◆ Try it ◆
Would you print, word for word, only the lines running from the line with "Task: Click the Delete link behind dialog" to the last line of the entries, without the pictures?
___ Source records
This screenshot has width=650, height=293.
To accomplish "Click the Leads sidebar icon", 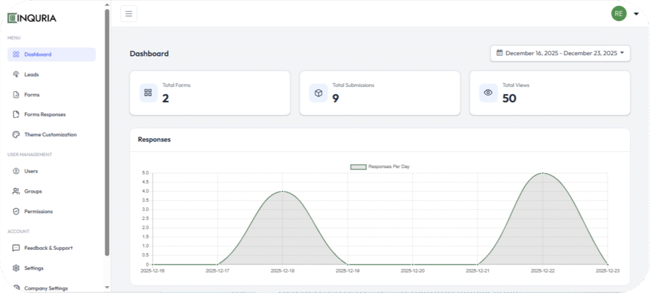I will (16, 74).
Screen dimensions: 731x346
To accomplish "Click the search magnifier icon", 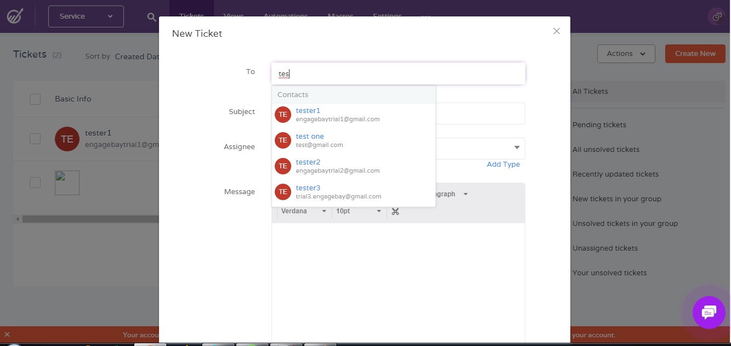I will pyautogui.click(x=152, y=17).
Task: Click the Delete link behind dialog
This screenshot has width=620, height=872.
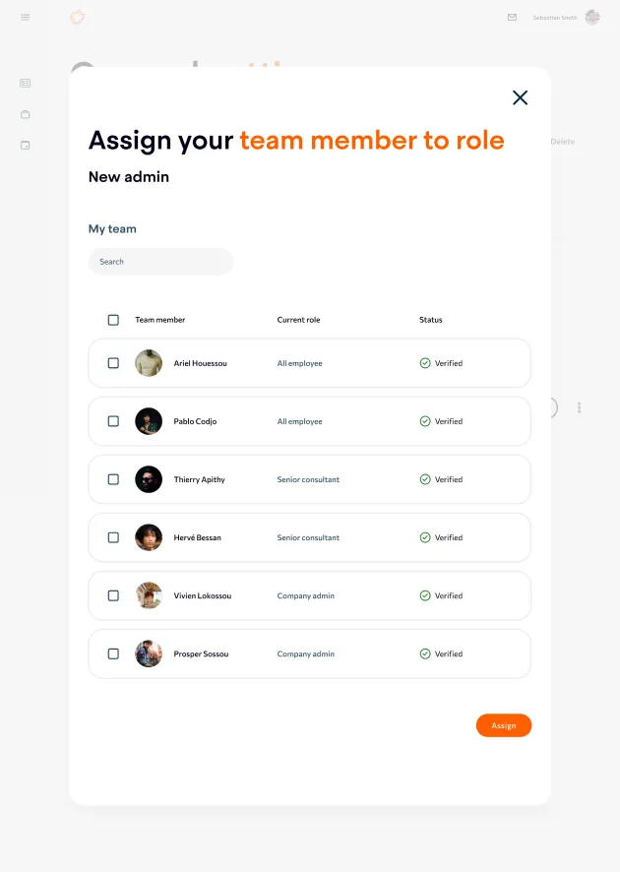Action: click(x=563, y=142)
______
◆ Answer below ◆
Task: Click the Delete link behind dialog
This screenshot has width=620, height=872.
Action: click(x=563, y=142)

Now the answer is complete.